Overview of Data Mining and Machine Learning Tech Talk by Lee Harkness


Data mining is the search for hidden relationships in data sets.  Machine learning is implementing some form of artificial “learning”, where “learning” is the ability to alter an existing model based on new information. Businesses use data mining techniques to identify potentially useful information in their data, in order to aid business decision making processes. Machine learning is utilized in order to improve these decision making models.


Data mining techniques assume that the relationships which are to be discovered actually exist within the dataset being examined.  Machine learning techniques assume that it’s possible to create a model appropriate for the environment being studied.

Business Applications of Data Mining and Machine Learning

Many businesses have a substantial amount of data, often times with volume growing at a rapid rate. This makes cost effective manual data analysis virtually impossible. Therefore businesses turn to data mining techniques to identify potentially useful information in their data, in order to aid business decision making processes and enhance business intelligence in general. Machine learning leverages data mining and computational intelligence algorithms in order to improve decision making models.

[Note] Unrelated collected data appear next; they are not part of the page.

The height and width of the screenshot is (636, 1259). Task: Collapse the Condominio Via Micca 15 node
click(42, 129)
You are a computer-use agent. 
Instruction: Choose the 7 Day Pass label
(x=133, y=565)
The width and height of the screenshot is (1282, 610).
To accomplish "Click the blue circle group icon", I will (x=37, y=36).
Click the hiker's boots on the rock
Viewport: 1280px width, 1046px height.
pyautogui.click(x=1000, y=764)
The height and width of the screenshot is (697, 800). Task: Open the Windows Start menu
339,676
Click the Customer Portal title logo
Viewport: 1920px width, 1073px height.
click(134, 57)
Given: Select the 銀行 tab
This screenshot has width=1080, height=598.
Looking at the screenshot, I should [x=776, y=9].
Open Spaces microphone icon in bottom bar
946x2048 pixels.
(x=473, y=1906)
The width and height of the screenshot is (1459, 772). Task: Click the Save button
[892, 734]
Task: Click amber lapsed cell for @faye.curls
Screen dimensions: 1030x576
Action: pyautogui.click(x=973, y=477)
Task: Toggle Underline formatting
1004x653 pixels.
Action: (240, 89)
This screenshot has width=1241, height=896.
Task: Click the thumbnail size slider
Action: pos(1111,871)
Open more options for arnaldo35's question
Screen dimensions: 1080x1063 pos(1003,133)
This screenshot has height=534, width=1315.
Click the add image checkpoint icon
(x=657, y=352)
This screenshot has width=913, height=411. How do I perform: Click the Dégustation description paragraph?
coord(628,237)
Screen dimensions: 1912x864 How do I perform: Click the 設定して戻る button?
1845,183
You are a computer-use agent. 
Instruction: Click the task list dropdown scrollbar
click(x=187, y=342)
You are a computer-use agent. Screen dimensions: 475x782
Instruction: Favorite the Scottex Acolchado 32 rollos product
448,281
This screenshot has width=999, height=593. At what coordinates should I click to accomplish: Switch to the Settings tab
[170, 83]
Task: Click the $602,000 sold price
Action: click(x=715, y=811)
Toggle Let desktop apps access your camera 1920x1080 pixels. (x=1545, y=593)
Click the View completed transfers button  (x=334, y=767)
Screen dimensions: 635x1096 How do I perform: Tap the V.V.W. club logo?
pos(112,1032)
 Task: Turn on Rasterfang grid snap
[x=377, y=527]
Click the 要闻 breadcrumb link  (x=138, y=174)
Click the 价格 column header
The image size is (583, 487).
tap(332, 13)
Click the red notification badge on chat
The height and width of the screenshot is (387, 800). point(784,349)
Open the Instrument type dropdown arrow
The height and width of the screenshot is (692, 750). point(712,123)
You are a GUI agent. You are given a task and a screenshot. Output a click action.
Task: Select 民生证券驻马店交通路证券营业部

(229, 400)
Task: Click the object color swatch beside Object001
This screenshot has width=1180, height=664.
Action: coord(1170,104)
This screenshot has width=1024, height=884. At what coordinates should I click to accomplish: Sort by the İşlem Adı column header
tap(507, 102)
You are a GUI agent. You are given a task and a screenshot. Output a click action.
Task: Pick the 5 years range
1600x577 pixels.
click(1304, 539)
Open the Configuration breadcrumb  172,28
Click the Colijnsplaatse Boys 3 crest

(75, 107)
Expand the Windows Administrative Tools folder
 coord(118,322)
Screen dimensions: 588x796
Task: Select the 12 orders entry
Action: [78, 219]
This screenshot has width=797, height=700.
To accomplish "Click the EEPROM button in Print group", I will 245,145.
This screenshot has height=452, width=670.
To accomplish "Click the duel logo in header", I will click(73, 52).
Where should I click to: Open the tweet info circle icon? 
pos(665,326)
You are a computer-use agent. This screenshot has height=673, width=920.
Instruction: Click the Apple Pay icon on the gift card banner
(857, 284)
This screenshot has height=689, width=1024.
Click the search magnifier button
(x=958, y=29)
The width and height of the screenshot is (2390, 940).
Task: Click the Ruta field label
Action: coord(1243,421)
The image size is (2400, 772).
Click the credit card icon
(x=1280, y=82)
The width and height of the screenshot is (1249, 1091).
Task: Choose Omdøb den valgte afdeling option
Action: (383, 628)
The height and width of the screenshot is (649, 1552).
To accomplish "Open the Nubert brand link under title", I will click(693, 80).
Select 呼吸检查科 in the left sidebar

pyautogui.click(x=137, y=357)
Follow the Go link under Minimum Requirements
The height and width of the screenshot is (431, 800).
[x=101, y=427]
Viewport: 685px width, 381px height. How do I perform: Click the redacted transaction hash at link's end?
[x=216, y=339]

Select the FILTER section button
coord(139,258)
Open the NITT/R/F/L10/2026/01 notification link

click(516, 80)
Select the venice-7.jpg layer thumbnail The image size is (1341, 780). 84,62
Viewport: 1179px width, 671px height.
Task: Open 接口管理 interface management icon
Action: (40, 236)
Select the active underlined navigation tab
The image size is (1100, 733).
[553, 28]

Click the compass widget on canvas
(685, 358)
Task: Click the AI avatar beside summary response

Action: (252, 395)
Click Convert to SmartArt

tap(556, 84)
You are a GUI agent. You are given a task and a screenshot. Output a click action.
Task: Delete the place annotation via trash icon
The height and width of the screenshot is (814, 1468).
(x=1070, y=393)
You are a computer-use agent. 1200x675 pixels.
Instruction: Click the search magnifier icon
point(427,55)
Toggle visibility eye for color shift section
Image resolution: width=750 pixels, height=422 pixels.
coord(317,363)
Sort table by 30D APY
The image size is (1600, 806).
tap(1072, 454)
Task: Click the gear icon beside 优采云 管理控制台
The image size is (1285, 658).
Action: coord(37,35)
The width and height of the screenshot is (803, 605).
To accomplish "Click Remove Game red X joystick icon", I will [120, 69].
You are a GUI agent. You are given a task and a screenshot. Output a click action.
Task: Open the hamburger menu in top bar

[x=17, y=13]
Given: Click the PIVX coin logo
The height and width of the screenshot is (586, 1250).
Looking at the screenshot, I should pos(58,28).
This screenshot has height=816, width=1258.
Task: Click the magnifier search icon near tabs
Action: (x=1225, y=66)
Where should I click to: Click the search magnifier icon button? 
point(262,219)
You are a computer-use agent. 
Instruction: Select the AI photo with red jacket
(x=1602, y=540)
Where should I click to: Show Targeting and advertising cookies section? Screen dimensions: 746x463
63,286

Example applications of data mining and machine learning to business uses include:

•    Software Engineering: Approaching certain software development and maintenance tasks as machine learning problems. This approach is especially useful in very large and complex software, software which may be used by or required to conform with many different organizations and/or systems, and software which must keep up with continually and rapidly changing environments. Example applications of data mining and machine learning to software engineering are software quality models, predicting the cost of software development, software development effort estimation, maintenance effort prediction, software defect prediction, improving software modularity, generating test data, project management rules, database schemas, and even in some rare cases software programs/scripts themselves.

•    Search Engines: Adapting search engine results to search behaviors and the preferences of search users. Determining the relevance of topics on a webpage to topics of a given keyword for which that webpage may be listed in the search engine result pages.

•    Customer Relationship Management (CRM):  Determining the probability a given customer will respond favorably to a certain interaction, typically sales and marketing activities, but also customer and technical support approaches.

•    Human Resources: Determining the probability that a given recruit will be a successful fit in an organization. Predicting what incentives and company policies in general are most likely to achieve the desired HR results.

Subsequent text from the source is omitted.